5.0 Contenuti vietati

Questa sezione include i contenuti che non devono essere presenti in nessun annuncio, nonché i prodotti e i servizi che non possono comparire in alcun placement a livello globale.

Contenuti vietati in tutti gli annunci

  • Bambini in situazioni pericolose o in un contesto da adulti.

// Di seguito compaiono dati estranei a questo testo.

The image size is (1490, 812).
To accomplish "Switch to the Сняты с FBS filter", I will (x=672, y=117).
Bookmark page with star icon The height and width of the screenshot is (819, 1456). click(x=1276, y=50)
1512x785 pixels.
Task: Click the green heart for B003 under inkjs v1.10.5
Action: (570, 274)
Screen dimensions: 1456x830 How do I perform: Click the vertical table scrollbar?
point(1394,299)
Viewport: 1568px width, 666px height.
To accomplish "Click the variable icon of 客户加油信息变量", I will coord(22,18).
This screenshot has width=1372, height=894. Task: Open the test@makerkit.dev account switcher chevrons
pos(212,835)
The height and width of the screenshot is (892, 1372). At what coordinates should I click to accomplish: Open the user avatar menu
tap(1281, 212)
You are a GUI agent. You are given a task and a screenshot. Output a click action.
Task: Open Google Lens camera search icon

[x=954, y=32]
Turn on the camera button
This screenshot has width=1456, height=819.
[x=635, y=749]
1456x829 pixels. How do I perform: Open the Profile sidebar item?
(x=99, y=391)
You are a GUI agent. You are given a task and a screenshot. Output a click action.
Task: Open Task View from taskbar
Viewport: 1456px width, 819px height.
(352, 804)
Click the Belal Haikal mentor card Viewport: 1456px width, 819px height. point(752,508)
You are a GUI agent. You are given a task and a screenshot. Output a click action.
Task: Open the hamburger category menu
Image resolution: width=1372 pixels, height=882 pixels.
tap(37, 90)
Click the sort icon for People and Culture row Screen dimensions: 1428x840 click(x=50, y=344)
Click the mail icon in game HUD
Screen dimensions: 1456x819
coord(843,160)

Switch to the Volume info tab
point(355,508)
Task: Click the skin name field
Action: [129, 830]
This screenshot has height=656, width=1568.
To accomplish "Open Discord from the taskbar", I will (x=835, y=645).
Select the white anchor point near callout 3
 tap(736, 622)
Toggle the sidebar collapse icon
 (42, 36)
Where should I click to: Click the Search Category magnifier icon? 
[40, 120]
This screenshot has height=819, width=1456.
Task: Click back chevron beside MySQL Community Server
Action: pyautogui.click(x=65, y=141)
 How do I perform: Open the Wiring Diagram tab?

Ad esempio, gli annunci non devono mostrare bambini che utilizzano o sono nei pressi di armi da fuoco o altre armi, o che si trovano in situazioni che potrebbero violare le best practice stabilite per la sicurezza dei bambini (ad esempio bambini in veicoli senza cinture di sicurezza allacciate o in bicicletta senza casco), oppure senza la supervisione di un adulto in luoghi o situazioni dove non possono badare a se stessi in sicurezza (ad esempio mentre nuotano in piscina, attraversano strade trafficate o si trovano vicino ad attrezzature pericolose).
  • Contenuti ingannevoli, falsi o fuorvianti.
  • Contenuti che utilizzano come target diretto i bambini o che ne attraggono l'attenzione grazie al messaggio, alle immagini o al targeting.
  • Contenuti emotivamente estenuanti o umilianti, inclusi contenuti che ritraggono esseri umani o animali maltrattati.
  • Contenuti che promuovono pratiche che possono comportare danni fisici o mentali ai clienti.
  • Contenuti che incoraggiano, esaltano o raffigurano un consumo eccessivo di droghe o bevande alcoliche.
  • Violenza eccessiva o spargimenti di sangue (ad esempio, viscere esposte o smembramenti).
  • Sfruttamento di eventi sensibili come catastrofi naturali o causate dall'uomo, incidenti di massa drammatici e/o stragi o morte di personaggi pubblici.
  • Nudo integrale, che Amazon definisce come parti intime del corpo completamente visibili: genitali, seno femminile (escluso l'allattamento al seno) e glutei.
  • Contenuti osceni, controversi, diffamatori, denigratori, illegali o che violano la privacy altrui.
  • Contenuti politici, ad esempio campagne a favore o contro un personaggio o un partito politico, oppure contenuti relativi a un'elezione o a questioni politiche di dibattito pubblico.
  • Contenuti che ruotano attorno ad argomenti sociali fortemente dibattuti.
  • Pornografia o contenuti sessualmente espliciti.
  • Linguaggio offensivo, volgare, osceno o blasfemo, incluse parole scurrili censurate (come "caxxo" o "vaffa"), linguaggio grafico o allusivo o con doppi sensi oppure riferimenti scatologici.
  • Propaganda religiosa volta sia a difendere sia a denigrare una religione.
  • Contenuti minacciosi, offensivi o vessatori oppure che sostengono o discriminano un gruppo protetto per etnia, colore della pelle, nazionalità, religione, disabilità, genere, orientamento sessuale, età o altre categorie, simili o di altro tipo.
  • Contenuti che violano le nostre Linee guida editoriali.
  • Austria: pubblicità comparativa che fa riferimento agli effetti ambientali di un prodotto o servizio.
  • Nuova Zelanda: appropriazione culturale o utilizzo inappropriato di immagini, parole e altro della cultura taonga Māori. Ad esempio, negli annunci non è consentito l'utilizzo delle divinità Māori.